Department of Health Evidence and Policy, Mount Sinai School of Medicine, New York, NY, USA.
J Vasc Surg. 2011 Jul;54(1):1-12.e6; discussion 11-2. doi: 10.1016/j.jvs.2010.12.049. Epub 2011 Apr 17.
OBJECTIVES: Historically, women have higher procedurally related mortality rates than men for abdominal aortic aneurysm (AAA) repair. Although endovascular aneurysm repair (EVAR) has improved these rates for men and women, effects of gender on long-term survival with different types of AAA repair, such as EVAR vs open aneurysm repair (OAR), need further investigation. To address this issue, we analyzed survival in matched cohorts who received EVAR or OAR for both elective (eAAA) and ruptured AAA (rAAA). METHODS: Using the Medicare Beneficiary Database (1995-2006), we compiled a cohort of patients who underwent OAR or EVAR for eAAA (n = 322,892) or rAAA (n = 48,865). Men and women were matched by propensity scores, accounting for baseline demographics, comorbid conditions, treating institution, and surgeon experience. Frailty models were used to compare long-term survival of the matched groups. RESULTS: Perioperative mortality for eAAAs was significantly lower among EVAR vs OAR recipients for both men (1.84% vs 4.80%) and women (3.19% vs 6.37%, P < .0001). One difference, however, was that the survival benefit of EVAR was sustained for the 6 years of follow-up in women but disappeared in 2 years in men. Similarly, the survival benefit of men vs women after elective EVAR disappeared after 1.5 to 2 years. For rAAAs, 30-day mortality was significantly lower for EVAR recipients compared with OAR recipients, for both men (33.43% vs 43.70% P < .0001) and women (41.01% vs 48.28%, P = .0201). Six-year survival was significantly higher for men who received EVAR vs those who received OAR (P = .001). However, the survival benefit for women who received EVAR compared with OAR disappeared in 6 months. Survival was also substantially higher for men than women after emergent EVAR (P = .0007). CONCLUSIONS: Gender disparity is evident from long-term outcomes after AAA repair. In the case for rAAA, where the long-term outcome for women was significantly worse than for men, the less invasive EVAR treatment did not appear to benefit women to the same extent that it did for men. Although the long-term outcome after open repair for elective AAA was also worse for women, EVAR benefit for women was sustained longer than for men. These associations require further study to isolate specific risk factors that would be potential targets for improving AAA management.

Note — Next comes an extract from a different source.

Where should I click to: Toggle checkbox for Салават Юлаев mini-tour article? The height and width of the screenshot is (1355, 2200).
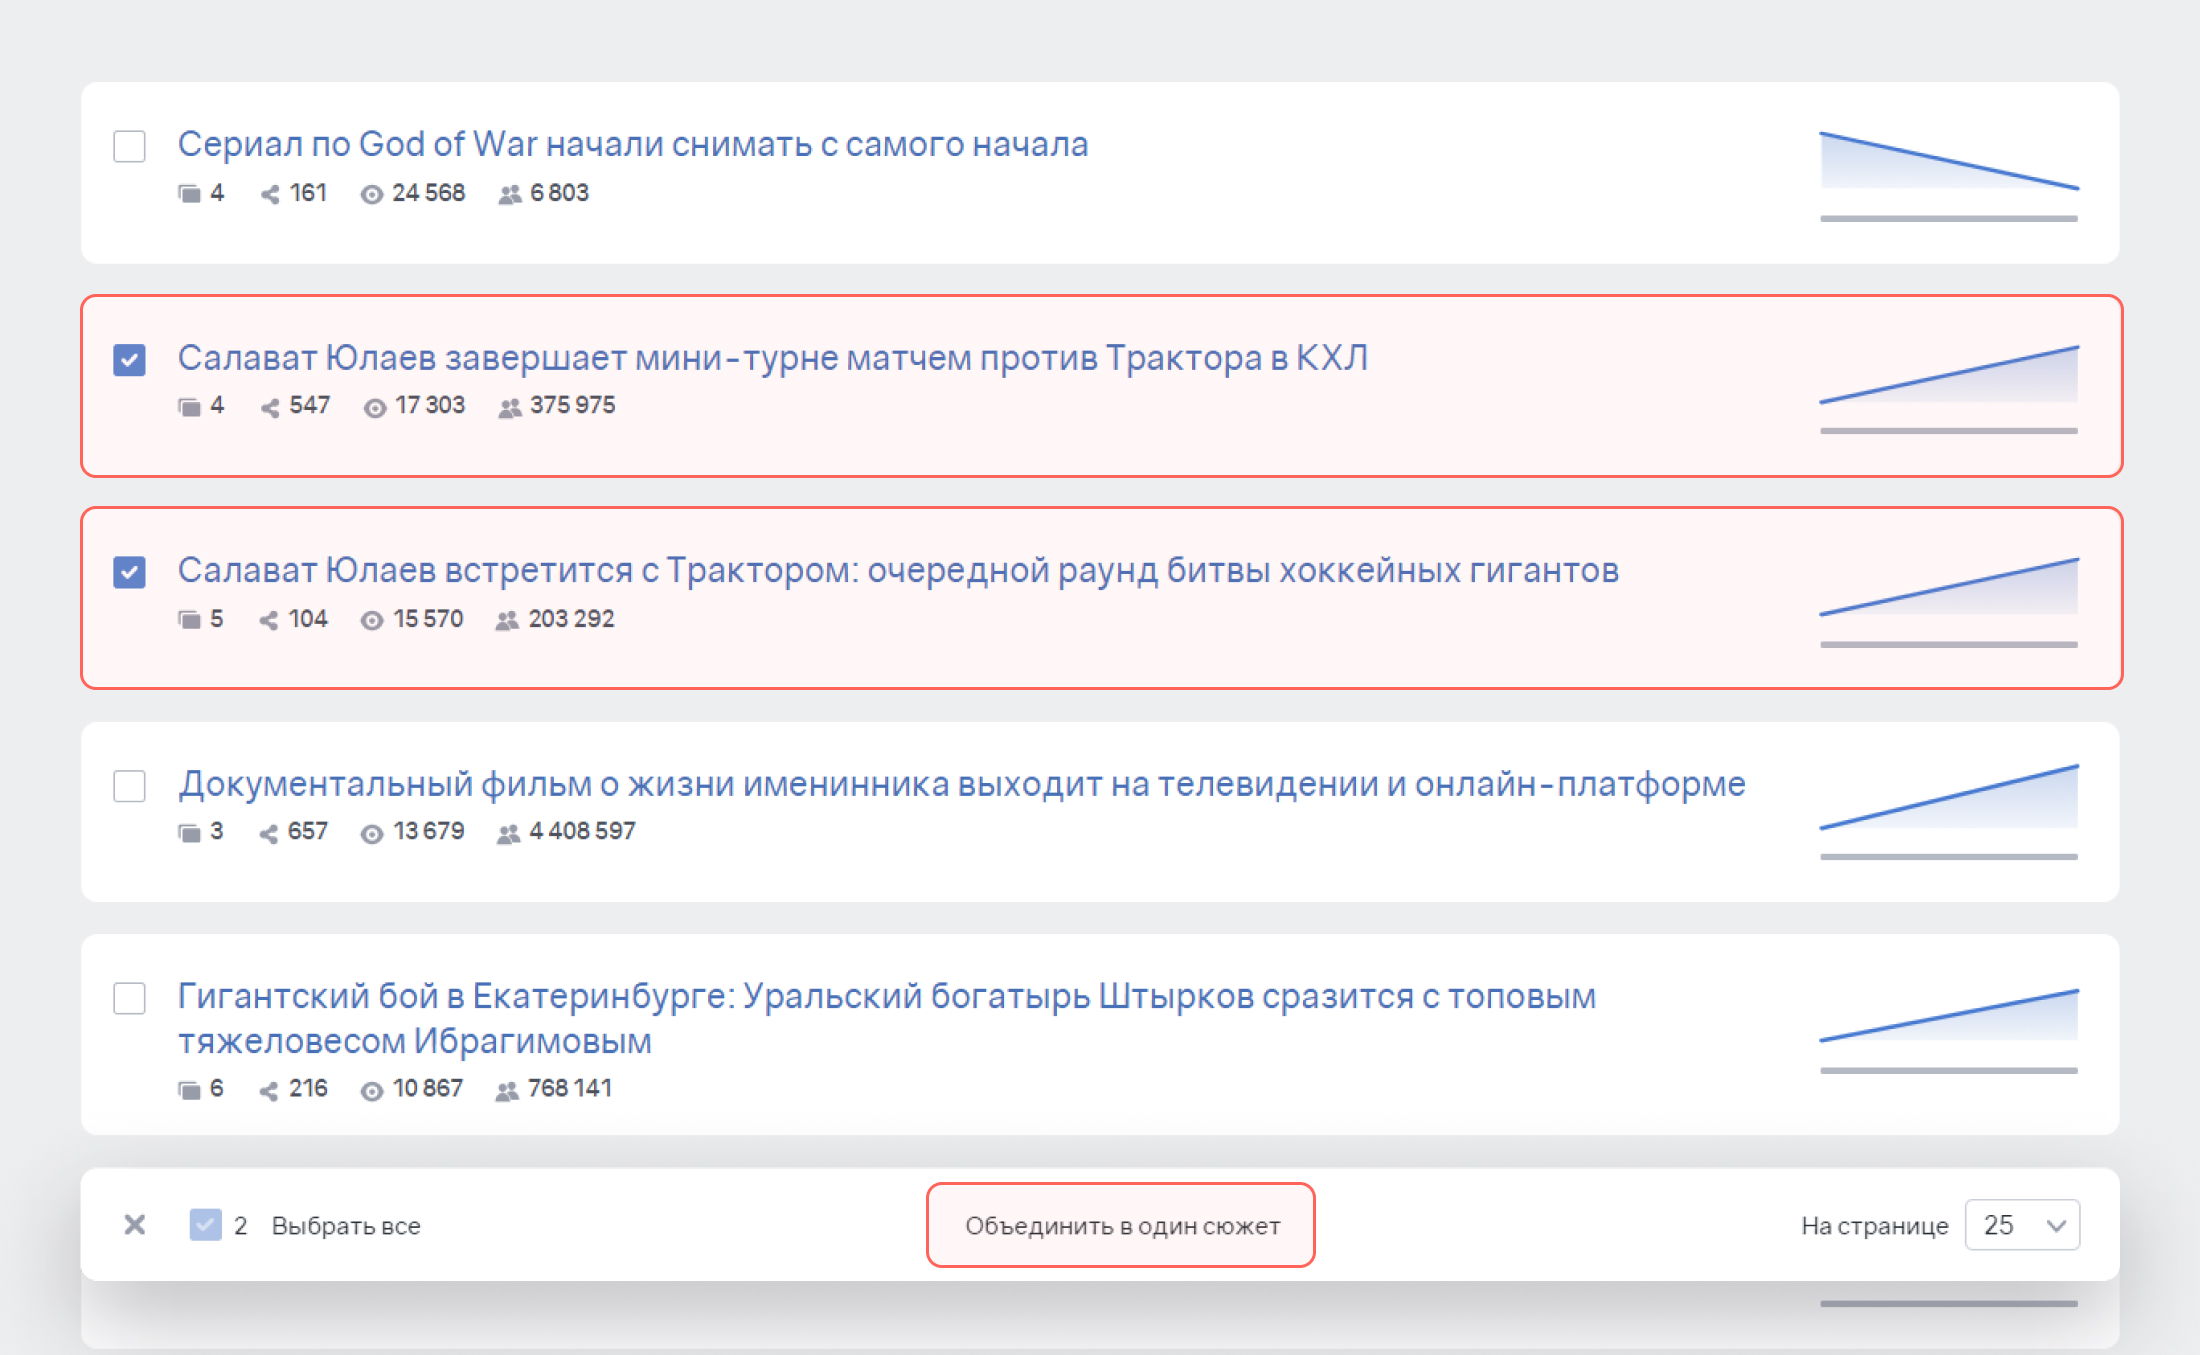[129, 357]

目的:既往研究表明,女性在接受腹主动脉瘤(AAA)修复治疗时,程序性相关死亡率高于男性。虽然血管内动脉瘤修复术(EVAR)改善了男性和女性的相关比率,但不同类型的 AAA 修复(如 EVAR 与开放动脉瘤修复术(OAR))对长期生存的影响仍需进一步研究。为解决这一问题,我们分析了接受 EVAR 或 OAR 治疗择期 AAA(eAAA)和破裂性 AAA(rAAA)的匹配队列的生存情况。
方法:我们使用 Medicare 受益人大数据库(1995-2006 年),收集了一组接受 OAR 或 EVAR 治疗的 eAAA(n=322892)和 rAAA(n=48865)患者。采用倾向评分匹配男性和女性,以基线人口统计学、合并症、治疗机构和外科医生经验为基础。使用脆弱性模型比较匹配组的长期生存情况。

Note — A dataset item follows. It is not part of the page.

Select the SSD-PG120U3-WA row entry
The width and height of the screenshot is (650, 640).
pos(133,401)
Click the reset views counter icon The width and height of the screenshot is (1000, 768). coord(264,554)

结果:对于 eAAA,EVAR 治疗患者的围手术期死亡率显著低于 OAR 治疗患者,男性为 1.84% vs. 4.80%(P<0.0001),女性为 3.19% vs. 6.37%(P<0.0001)。然而,一个不同点是,女性 EVAR 治疗后的生存获益可维持 6 年随访期,而男性则在 2 年内消失。同样,男性接受择期 EVAR 治疗后的生存获益在 1.5 至 2 年内消失。对于 rAAA,EVAR 治疗患者的 30 天死亡率显著低于 OAR 治疗患者,男性为 33.43% vs. 43.70%(P<0.0001),女性为 41.01% vs. 48.28%(P=0.0201)。男性接受 EVAR 治疗的 6 年生存率显著高于接受 OAR 治疗的患者(P=0.001)。然而,女性接受 EVAR 治疗后的生存获益在 6 个月内消失。女性接受紧急 EVAR 治疗后的生存率也显著高于男性(P=0.0007)。
结论:AAA 修复后长期结局存在明显的性别差异。对于 rAAA,女性的长期结局明显差于男性,而微创 EVAR 治疗似乎并没有像男性那样使女性受益。尽管女性接受择期 OAR 治疗的长期结局也较差,但 EVAR 治疗对女性的获益持续时间长于男性。这些关联需要进一步研究,以确定可能改善 AAA 管理的特定风险因素。